The past two years have brought us plague, civil unrest, and now, a large-scale war in Europe. Invoking the emergencies posed by such threats, governments extend their powers and curtail individual rights—banning speech and public gathering, spying on private communications, freezing bank accounts, and interfering with private commercial transactions. To defend their rights, citizens protest and engage in civil disobedience, suspending their obedience to law.

In any particular such confrontation, from the trucker convoy in Canada to demonstrations against COVID public safety measures, protesters may be acting on the basis of sound or foolish or even disturbing commitments. But anyone speaking out against the infringement of individual rights appeals to some of the deepest intuitions of our common sense as members of a liberal democracy. This regime is founded on the idea that individual rights, enumerated (though not exhaustively) by our constitution, have not only a primacy in orienting our politics, but also a kind of sacredness. While rights may seem to express the mutually agreed upon limitations which we impose on each other and on the state, enabling a precious protected zone of private life, they embody even more profoundly our shared ideal of human freedom, the cultivation of which is the aim of our political life.

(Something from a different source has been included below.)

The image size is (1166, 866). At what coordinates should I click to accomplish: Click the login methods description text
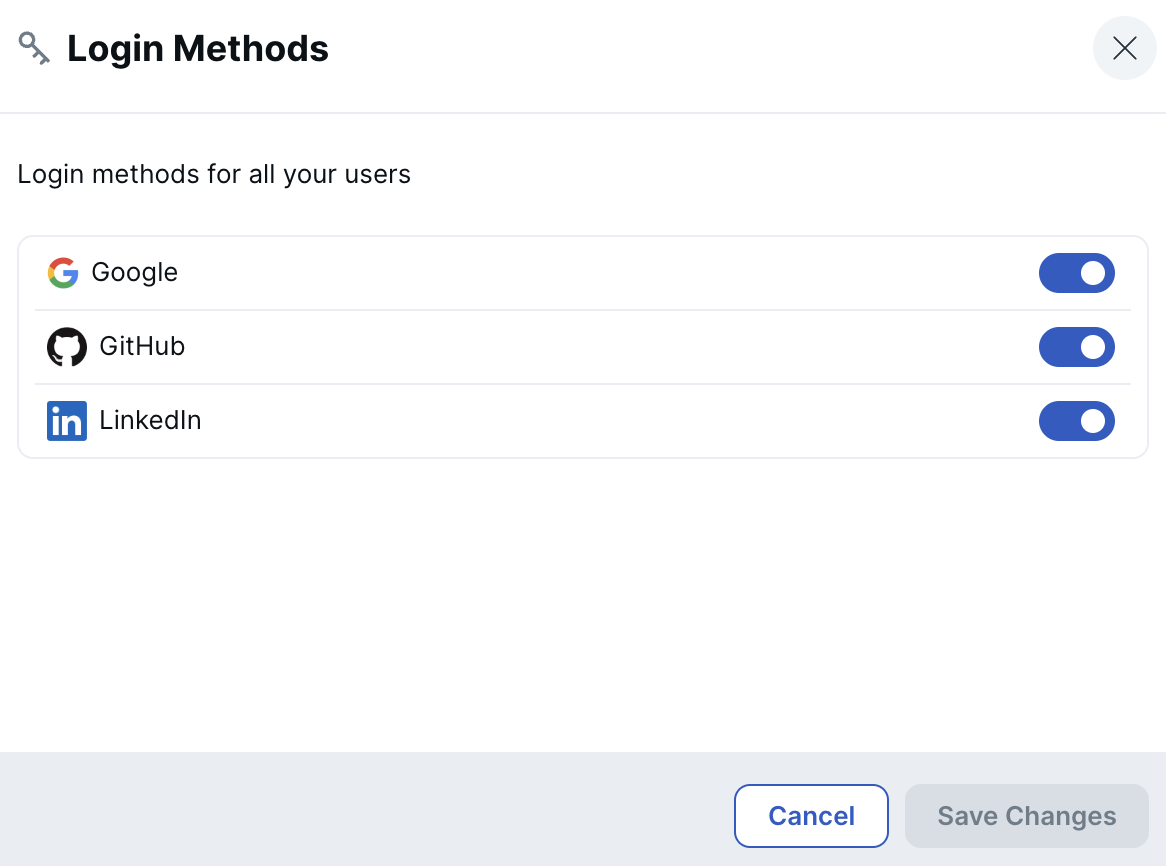[213, 174]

The very possibility of our life in common, however, is periodically threatened by emergencies that require the suspension of these rights. During wartime, for example, it is generally understood that censorship, the suppression of suspect political organizations, and the abrogation of normal judicial procedures may all be necessary to the survival of the state. Yet we also recognize the possibility that, on the pretext of real or spurious emergencies, our rights, and the very character of our regime, may be undone. The threat of another “Reichstag fire,” a catastrophe or apparent threat for the sake of which politicians put aside respect for individual rights to such an extent that there is no hope of recovering them, looms over liberal democracies.

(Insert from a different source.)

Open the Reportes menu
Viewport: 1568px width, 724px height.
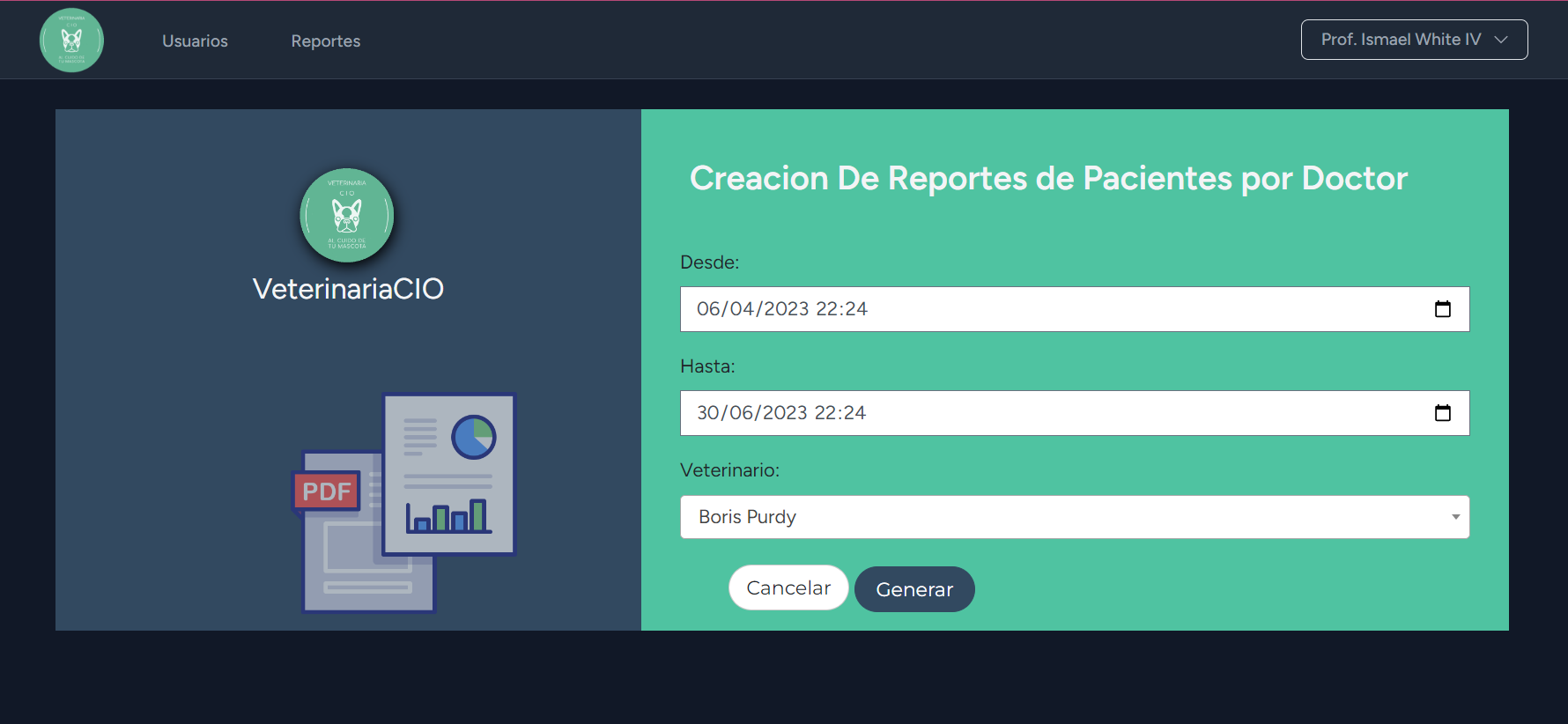coord(325,41)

For radicals of the left and right, thinking about the problem of emergencies and their possible manipulation often passes through the Nazi jurist Carl Schmitt and the contemporary Italian philosopher Giorgio Agamben, who appropriated many of Schmitt’s insights for the sake of his own idiosyncratic leftist politics. From their perspective, it can appear that liberalism, with its focus on rights and norms to protect them, is simply unable to deal with emergency except through hypocritical dissembling. But, in his forthcoming book, Choosing War: Democracy Facing Its Enemies (Choisir la guerre: la démocratie face à ses ennemis) the French political theorist Alexis Carré, drawing on Leo Strauss’ and Raymond Aron’s critiques of Schmitt, argues that liberalism can confront this challenge (one that he considers is posed with special urgency by the paradigmatic emergency of war). To do so, however, liberalism must undergo a “refoundation,” one that will require liberals to change the way they think about both emergency and everyday politics.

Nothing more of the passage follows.